Nonfarm payrolls increased by 187,000 during the month after a heavily downwardly revised reading of 157,000 in July, according to Labor Department numbers on Friday. Economists had called for a rise of 170,000.
Average hourly earnings growth moderated slightly month-on-month to 0.2% from 0.4%, and the unemployment rate in the world's largest economy accelerated to 3.8%.
The mixed jobs report muddles the emerging picture of a slowing, albeit tight, U.S. job market.
U.S. private payrolls increased by 177,000 in August, well below forecasts of 195,000. Nevertheless, other data showed that there were 1.51 job openings for every unemployed person in July. While the figure fell slightly from 1.54 in June, it remained well above the range of 1.0 to 1.2 that analysts say will mitigate inflationary pressures.

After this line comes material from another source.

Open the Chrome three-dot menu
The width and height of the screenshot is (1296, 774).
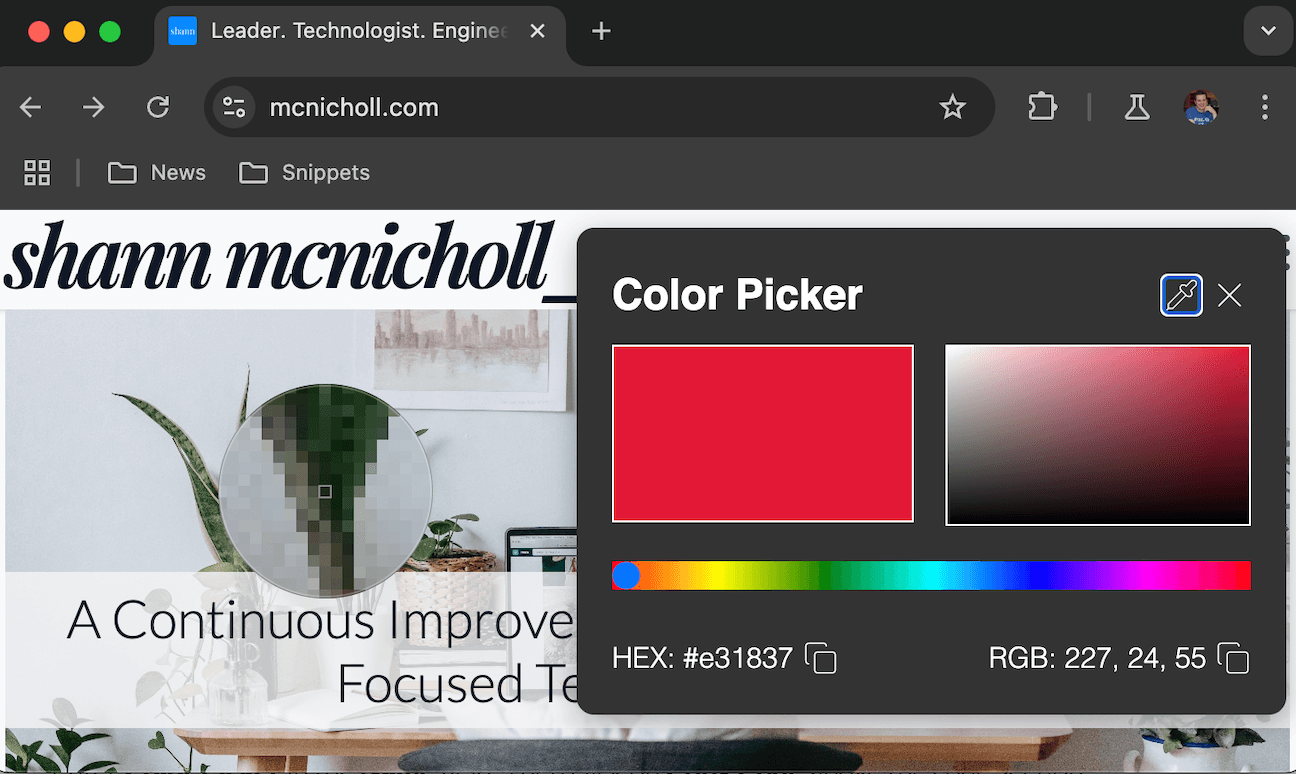[1265, 107]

Fed policymakers are likely on the lookout for indications that a cooling in the labor market is continuing, although not to the point where it threatens broader economic activity.

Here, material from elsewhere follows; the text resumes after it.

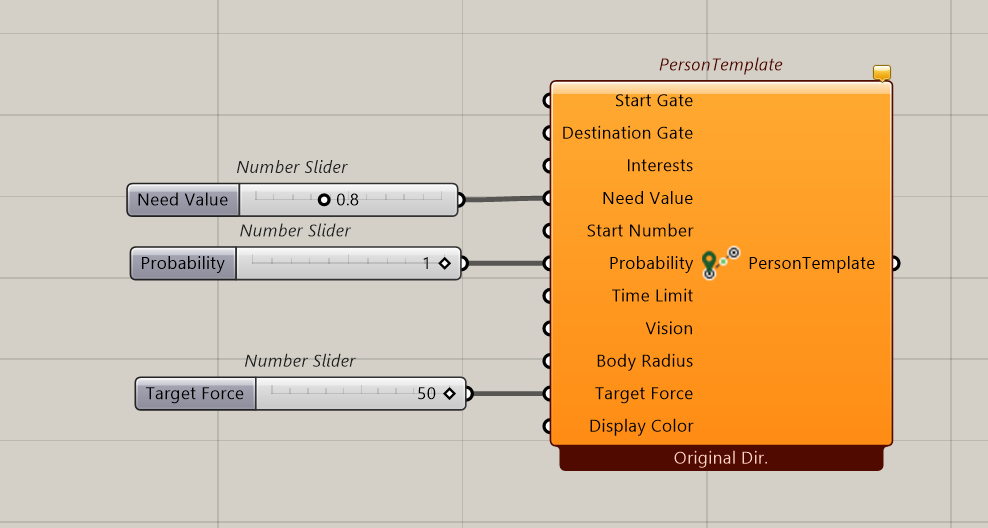Click the PersonTemplate output grip
Viewport: 988px width, 528px height.
(x=895, y=263)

Curtailing labor demand and moderating wage growth has been a major pillar of the Fed's long-standing campaign of rate hikes, with policymakers hoping that these trends may help to bring down inflation closer to their 2% objective. Despite estimates that the central bank may soon begin to back away from the cycle, it is still uncertain what the Fed will do after its gathering this month.
In any event, the Fed has said it will be "data-dependent" heading into its two-day meeting from September 19-20.

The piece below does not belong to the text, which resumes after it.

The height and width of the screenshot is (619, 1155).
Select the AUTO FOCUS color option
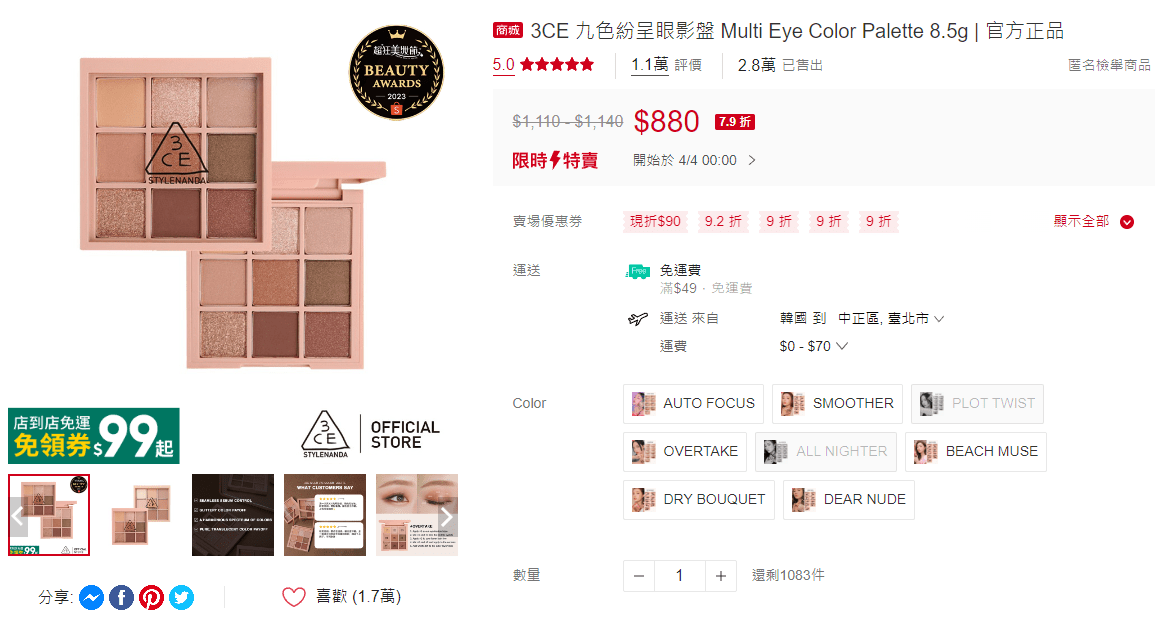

On Thursday, the personal consumption expenditures (PCE) price index, the Federal Reserve's preferred inflation measure, edged up as anticipated on an annual basis in July. Month-on-month, the PCE number held steady, pointing to a potential easing in price pressures. Meanwhile, the rate of household spending ticked higher, suggesting continued resilience in the wider economy despite the recent surge in interest rates.
Following this week's data, traders have widely stuck to their bets that the Fed will keep borrowing costs unchanged later this month. According to Investing.com's Fed Rate Monitor Tool, there is currently only a one-in-ten chance that the Fed will raise rates by 25 basis points at the meeting.
"The US August jobs report shows modest jobs growth, benign wage pressures and a large jump in the unemployment rate as the [labor] market slackens," analysts at ING said in a note. "With inflation set to continue slowing, the Fed is surely not hiking interest rates in September."